Le Percolateur

Croisée

 
 

Heuristique & Sémiologique

Croisée  (Complexité, interdisciplinarité, intersection, confluence, interférence, composition, système et processus dialogique. )

Percolation selon Noelle Batt

Author : Gilbert — 3 Jan 2006

Je propose un extrait de la « Présentation » par Noelle Batt du n° 16 de la revue : « Théorie, Littérature, Enseignement » (TLE) des Presses Universitaires de Vincennes (automne 98) : percolations.

Faut-il rappeler qu’une métaphore vive est toujours fonctionnelle ? Si on la crée, si on l’invente, c’est que pour dire ce que l’on cherche à dire les combinaisons habituelles du discours se révèlent soudain plates, lisses, muettes. Nécessité fait loi. Déçu par le discours, on retourne à la langue. L’on furète, l’on écarte, et l’on découvre que oui, ce mot de percolation appartenant au paradigme de la physique-chimie et pourvu par métonymie d’un certain arôme pourrait bien, une fois arraché à son champ lexical et sémantique d’origine, décontextualisé et recontextualisé, contribuer à traduire cette pensée soudain conçue que l’on cherche à communiquer avec le plus de clarté et de justesse possibles. Car on a généralement recours à la métaphore quand on veut dire de façon précise ce qui se joue dans le flou, l’entre-deux, le complexe, là où les choses ne sont ni tranchées ni univoques, où tout choix d’un mot usuel est ressenti comme une amputation de la pensée. En fait, à bien y regarder, le trope qui tente de traduire les interférences, intersections, et traversées sémantiques par le biais d’une substitution de signifiant n’est-il pas toujours lui-même opérateur de percolation, machine à percoler ?

La percolation dans son acception générale et ancienne ‘ implique qu’une substance en traverse une autre et en ressort ni tout à fait la même ni tout à fait une autre. C’est une opération d’intimité, discrète mais avérée. On ne peut la nier. Le résultat se voit. Les qualités de la substance d’arrivée participent à la fois de celles de la substance de départ et de ce qu’elle a traversé. Hybride donc.

Objectif 1:
D'après le texte fourni, que se passe-t-il lors d'une percolation, au sens général et ancien du terme ?
Objectif 2:
Recopiez, parmi les lignes fournies, celles qui vont de la ligne contenant « Where should I » à celle contenant « Action: click(x=66, y=14) », ces deux lignes comprises.

Lignes fournies:
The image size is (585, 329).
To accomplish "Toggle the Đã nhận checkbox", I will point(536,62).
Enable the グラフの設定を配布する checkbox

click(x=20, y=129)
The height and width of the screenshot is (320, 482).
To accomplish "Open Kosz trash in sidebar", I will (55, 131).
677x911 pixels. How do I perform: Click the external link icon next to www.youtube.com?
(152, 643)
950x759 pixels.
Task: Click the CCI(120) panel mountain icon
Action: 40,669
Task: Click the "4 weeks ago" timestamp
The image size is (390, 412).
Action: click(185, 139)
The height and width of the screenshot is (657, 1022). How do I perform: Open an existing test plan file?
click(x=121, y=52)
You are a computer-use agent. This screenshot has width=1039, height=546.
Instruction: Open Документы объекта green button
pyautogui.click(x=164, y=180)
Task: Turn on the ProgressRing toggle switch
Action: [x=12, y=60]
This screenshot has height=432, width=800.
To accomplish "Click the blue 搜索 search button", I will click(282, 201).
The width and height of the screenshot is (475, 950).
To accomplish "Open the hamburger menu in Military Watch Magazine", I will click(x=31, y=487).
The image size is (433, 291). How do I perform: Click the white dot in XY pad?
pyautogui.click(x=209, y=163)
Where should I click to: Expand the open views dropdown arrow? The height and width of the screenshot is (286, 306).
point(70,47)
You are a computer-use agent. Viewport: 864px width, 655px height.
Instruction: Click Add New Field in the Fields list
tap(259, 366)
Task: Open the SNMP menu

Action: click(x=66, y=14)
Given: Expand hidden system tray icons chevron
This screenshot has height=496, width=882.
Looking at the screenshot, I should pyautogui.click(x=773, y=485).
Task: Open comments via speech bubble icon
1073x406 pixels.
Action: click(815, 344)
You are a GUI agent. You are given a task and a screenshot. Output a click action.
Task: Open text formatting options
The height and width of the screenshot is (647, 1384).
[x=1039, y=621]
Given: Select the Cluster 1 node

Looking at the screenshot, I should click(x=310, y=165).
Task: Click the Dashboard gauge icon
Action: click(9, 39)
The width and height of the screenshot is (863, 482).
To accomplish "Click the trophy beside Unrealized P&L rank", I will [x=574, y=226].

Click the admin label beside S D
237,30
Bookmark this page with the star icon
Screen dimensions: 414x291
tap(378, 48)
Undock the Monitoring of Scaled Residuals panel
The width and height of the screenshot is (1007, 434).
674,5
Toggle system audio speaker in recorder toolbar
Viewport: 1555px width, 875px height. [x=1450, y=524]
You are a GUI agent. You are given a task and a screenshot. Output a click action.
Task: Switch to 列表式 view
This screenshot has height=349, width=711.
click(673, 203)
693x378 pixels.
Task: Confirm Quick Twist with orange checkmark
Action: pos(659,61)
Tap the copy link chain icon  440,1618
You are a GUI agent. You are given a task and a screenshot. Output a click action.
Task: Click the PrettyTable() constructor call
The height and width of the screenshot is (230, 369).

Réponse finale 1:
Une substance en traverse une autre et en ressort ni tout à fait la même ni tout à fait une autre.

Réponse finale 2:
Where should I click to: Expand the open views dropdown arrow? The height and width of the screenshot is (286, 306).
point(70,47)
You are a computer-use agent. Viewport: 864px width, 655px height.
Instruction: Click Add New Field in the Fields list
tap(259, 366)
Task: Open the SNMP menu

Action: click(x=66, y=14)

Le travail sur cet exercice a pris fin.